Another peak experience came in Kansas, now commemorated on Gangs in the song ‘Ghost Parlor KA-6 to...’ The band had a day off and were invited to play at a tumbledown student house known as Ghost Parlor, using borrowed amps and drums. They struck up in the front room, loud enough to make the floor shake. Friers remembers people jumping off staircases. “It felt just like the shows we did growing up. All the issues and stress and Visas and travel were gone. It was just like being a real-life band again.”

Later that night, after the London show’s stage invasion, the band settled and the Scala was silent. By 2am everyone was dutifully loading out, heaving boxes down a square spiral staircase to the van outside on the Pentonville Road. Outside on the pavement, Wright strummed an acoustic guitar. Further along in the shadows Friers flipped a skateboard, letting it land with a clatter.
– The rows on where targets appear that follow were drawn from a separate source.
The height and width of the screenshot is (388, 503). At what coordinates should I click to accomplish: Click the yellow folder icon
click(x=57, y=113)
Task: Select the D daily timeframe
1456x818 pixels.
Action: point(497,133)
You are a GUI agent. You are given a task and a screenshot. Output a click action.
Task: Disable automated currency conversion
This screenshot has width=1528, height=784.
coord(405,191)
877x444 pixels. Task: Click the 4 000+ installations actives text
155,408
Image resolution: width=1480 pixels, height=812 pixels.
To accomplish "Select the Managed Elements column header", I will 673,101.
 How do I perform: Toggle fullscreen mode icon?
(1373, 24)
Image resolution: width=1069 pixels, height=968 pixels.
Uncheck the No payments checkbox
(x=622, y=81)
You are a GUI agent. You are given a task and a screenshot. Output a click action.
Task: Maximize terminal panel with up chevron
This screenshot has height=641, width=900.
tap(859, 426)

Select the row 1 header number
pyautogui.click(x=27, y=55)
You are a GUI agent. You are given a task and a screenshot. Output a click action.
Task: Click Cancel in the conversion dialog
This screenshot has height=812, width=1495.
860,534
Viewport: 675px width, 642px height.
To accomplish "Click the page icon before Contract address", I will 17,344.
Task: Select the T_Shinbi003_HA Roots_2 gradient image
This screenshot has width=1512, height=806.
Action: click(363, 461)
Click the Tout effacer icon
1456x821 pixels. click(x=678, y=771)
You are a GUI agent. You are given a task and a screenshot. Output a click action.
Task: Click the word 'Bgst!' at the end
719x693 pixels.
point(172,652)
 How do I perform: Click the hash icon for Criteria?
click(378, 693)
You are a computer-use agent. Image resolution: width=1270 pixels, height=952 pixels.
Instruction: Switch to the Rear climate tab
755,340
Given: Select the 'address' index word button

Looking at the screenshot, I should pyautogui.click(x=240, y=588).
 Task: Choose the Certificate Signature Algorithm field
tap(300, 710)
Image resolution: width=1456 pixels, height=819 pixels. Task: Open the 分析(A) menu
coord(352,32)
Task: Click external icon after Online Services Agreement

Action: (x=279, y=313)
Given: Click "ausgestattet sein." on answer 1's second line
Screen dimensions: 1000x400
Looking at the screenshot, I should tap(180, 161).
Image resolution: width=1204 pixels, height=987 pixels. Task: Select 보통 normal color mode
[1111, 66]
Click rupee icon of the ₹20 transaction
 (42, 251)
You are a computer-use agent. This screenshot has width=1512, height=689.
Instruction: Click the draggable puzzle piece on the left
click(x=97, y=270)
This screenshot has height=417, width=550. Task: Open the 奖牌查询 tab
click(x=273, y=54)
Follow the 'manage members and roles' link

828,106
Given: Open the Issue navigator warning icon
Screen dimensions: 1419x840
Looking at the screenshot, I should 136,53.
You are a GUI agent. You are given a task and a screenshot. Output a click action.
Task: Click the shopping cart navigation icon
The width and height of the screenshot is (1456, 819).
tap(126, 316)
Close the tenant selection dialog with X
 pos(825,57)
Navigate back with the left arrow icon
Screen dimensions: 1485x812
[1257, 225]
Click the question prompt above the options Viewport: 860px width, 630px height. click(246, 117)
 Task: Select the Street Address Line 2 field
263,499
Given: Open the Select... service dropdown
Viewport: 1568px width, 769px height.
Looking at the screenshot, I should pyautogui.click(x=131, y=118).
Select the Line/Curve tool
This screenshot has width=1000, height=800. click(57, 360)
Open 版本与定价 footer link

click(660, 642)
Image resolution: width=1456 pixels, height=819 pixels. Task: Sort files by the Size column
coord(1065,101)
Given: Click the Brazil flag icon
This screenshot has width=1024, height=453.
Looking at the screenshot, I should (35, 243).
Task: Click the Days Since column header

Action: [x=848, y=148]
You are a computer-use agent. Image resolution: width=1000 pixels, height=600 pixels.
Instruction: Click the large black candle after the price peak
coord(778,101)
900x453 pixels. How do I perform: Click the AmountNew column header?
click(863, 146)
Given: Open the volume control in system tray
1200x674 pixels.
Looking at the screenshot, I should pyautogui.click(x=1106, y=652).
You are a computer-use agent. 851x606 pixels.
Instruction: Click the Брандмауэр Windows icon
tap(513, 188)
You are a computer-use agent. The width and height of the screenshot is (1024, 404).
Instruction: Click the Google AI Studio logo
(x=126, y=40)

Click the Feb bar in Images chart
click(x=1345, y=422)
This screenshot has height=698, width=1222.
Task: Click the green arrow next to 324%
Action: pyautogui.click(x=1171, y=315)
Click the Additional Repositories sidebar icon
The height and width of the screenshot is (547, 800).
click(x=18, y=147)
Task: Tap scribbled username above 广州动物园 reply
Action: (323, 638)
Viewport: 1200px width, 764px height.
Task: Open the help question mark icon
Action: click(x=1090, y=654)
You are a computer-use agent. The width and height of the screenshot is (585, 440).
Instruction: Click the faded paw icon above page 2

“I guess it’s about two things,” he said. “Progressing creatively, and being able to write. But for that to happen we’ve got to put everything into a band. If we want to write the music that we eventually want to write, we’ve got to do nothing else. And we can always just see it on the horizon.

"

"We haven't had jobs for two years,” he added, by way of a farewell. “But we’ve got to get a career out of this. We’re all getting to the age where we need to know we’re not going to be fucked for the rest of our lives.” 

It was time to leave central London, and as the van doors clunked shut there was nothing to suggest that the band inside were anything but united.

But it was growing cold and I remember feeling thankful that I didn’t have to travel as far as they did. The next morning meant a ten o’clock start for Bristol, with only 120 minutes allowed for the drive.